### Extract to read
A hospice worker provides care services to patients with terminal illnesses who elect for compassionate care only. This means that the patient is no longer actively pursuing treatment for disease, but wishes to be kept as comfortable as possible. Patients may receive care at home, in designated hospice facilities, or on hospital wards, depending on their level of need and their personal preferences. Hospice workers can include nurses, doctors, mental health professionals, and home health aides with special training in this field.
Working with dying patients can present significant challenges to care providers. Health care historically has been geared at helping patients recover, sometimes with very aggressive treatments. The development of compassionate care, where patients are kept comfortable while dying, but not treated with curative goals in mind, can require some adjustments. A hospice worker helps with pain management, symptom control, and psychological issues that may develop as people come to terms with death.
Some educational institutions offer specific training in hospice and palliative care for their students or qualified health care providers who want certification to become hospice workers. This training discusses end of life care options and different levels of care available. Patients in hospice are not neglected, but may request minimal medical intervention as part of their care plans. For example, a doctor might not intubate a patient, or might withdraw chemotherapy if a cancer patient finds the medication intolerable.
The treatments a hospice worker can provide depend on the level of training. Doctors can prescribe medications and perform medical procedures, for example. Nurses are able to administer drugs, perform some procedures, take vital signs, and monitor patients. People like home health aides can offer assistance with tasks like cleaning and bathing, but cannot engage in activities like inserting intravenous lines. There is also a large call for mental health professionals and members of the clergy in hospice settings to advise patients and their families.
The environment for a hospice worker can vary considerably from job to job. Some focus on at home care and may travel to visit several patients on a route. They can help patients with bathing and dressing, administer medications, advise family members, and offer support. Seriously ill patients might need an attendant, especially in their final days, in which case a hospice worker might focus on caring for that patient only. Other workers prefer hospital or other residential environments, and help patients navigate hospice care in these settings.

Dataset entries:

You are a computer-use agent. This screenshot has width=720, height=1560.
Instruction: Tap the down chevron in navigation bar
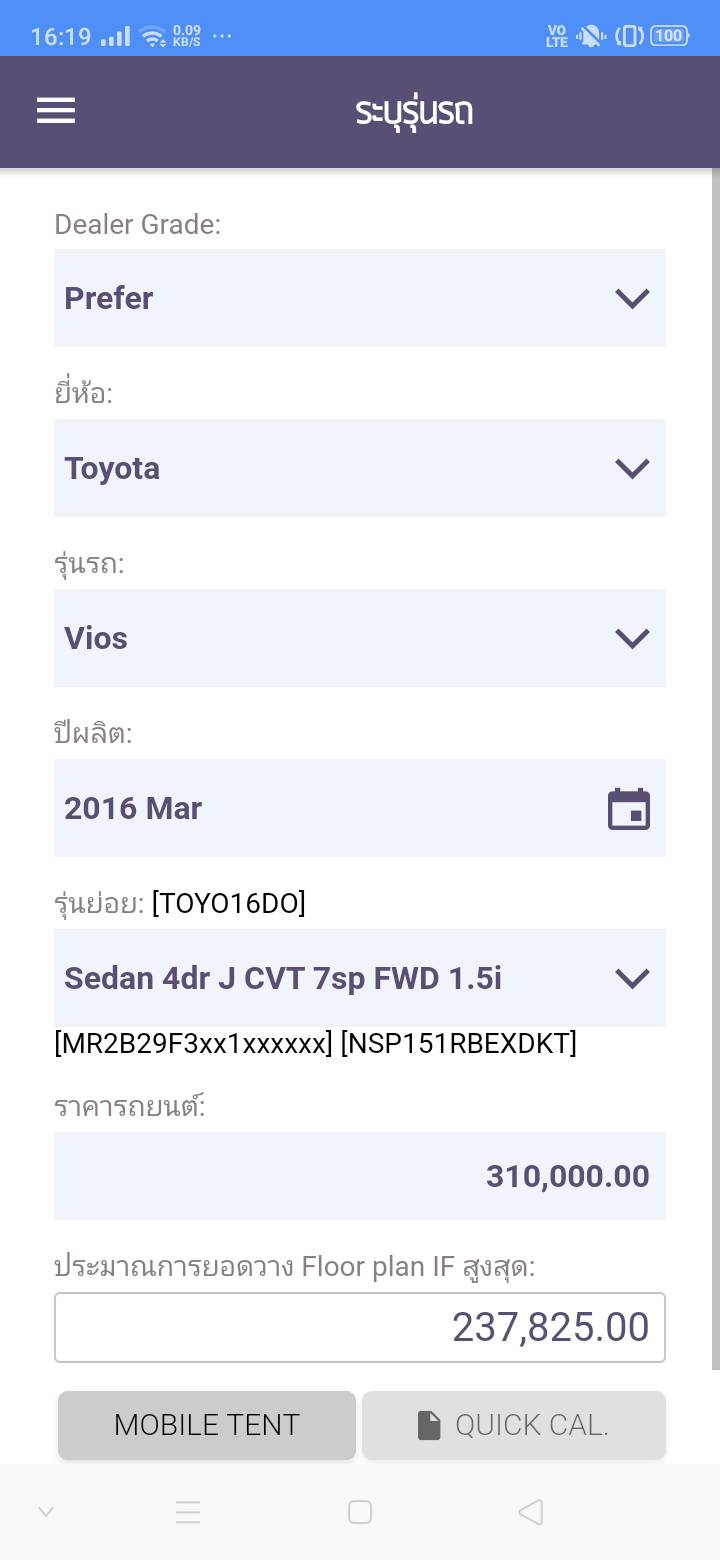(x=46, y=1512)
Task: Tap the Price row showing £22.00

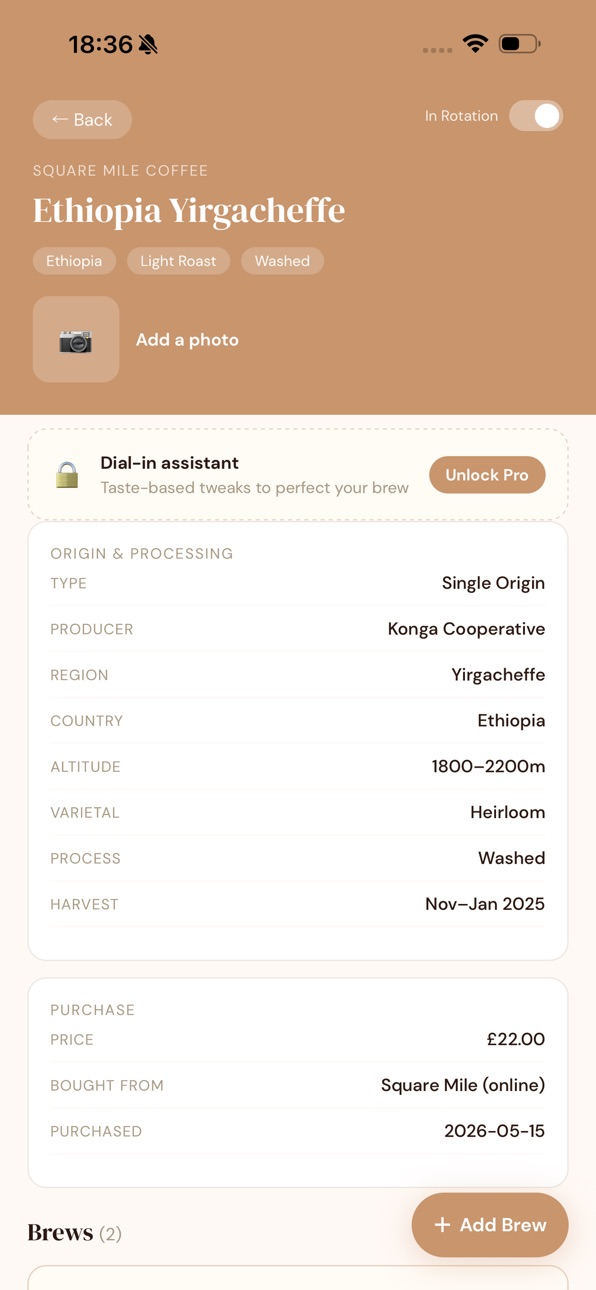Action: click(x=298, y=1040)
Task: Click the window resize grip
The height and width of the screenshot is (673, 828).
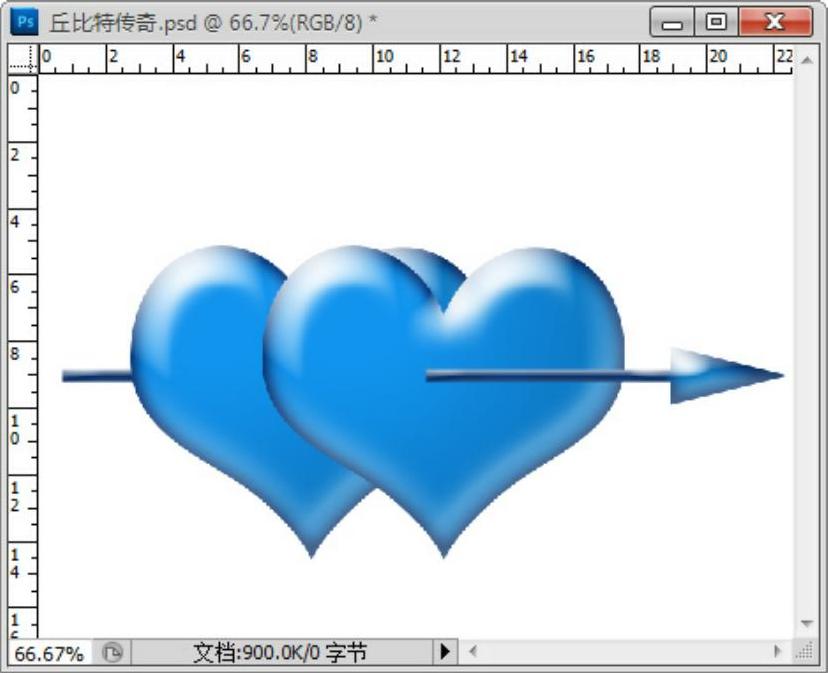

### Exercise instructions
- a) Summarize the text on hospice workers in two sentences.
- b) Answer these questions from the text on hospice workers:
(i) In what three places may patients receive hospice care?
(ii) What four things are nurses able to do?
(iii) What might a doctor do if a cancer patient finds chemotherapy intolerable?

### Task-by-task results
- a) Hospice workers, who can include nurses, doctors, mental health professionals, and specially trained home health aides, care for terminally ill patients who have chosen compassionate care that keeps them comfortable rather than treating their disease. Working at home, in hospice facilities, or on hospital wards, they help with pain management, symptom control, and psychological issues, and the treatments each can provide depend on their level of training.

- b)
(i) At home, in designated hospice facilities, or on hospital wards.
(ii) Administer drugs, perform some procedures, take vital signs, and monitor patients.
(iii) Withdraw the chemotherapy.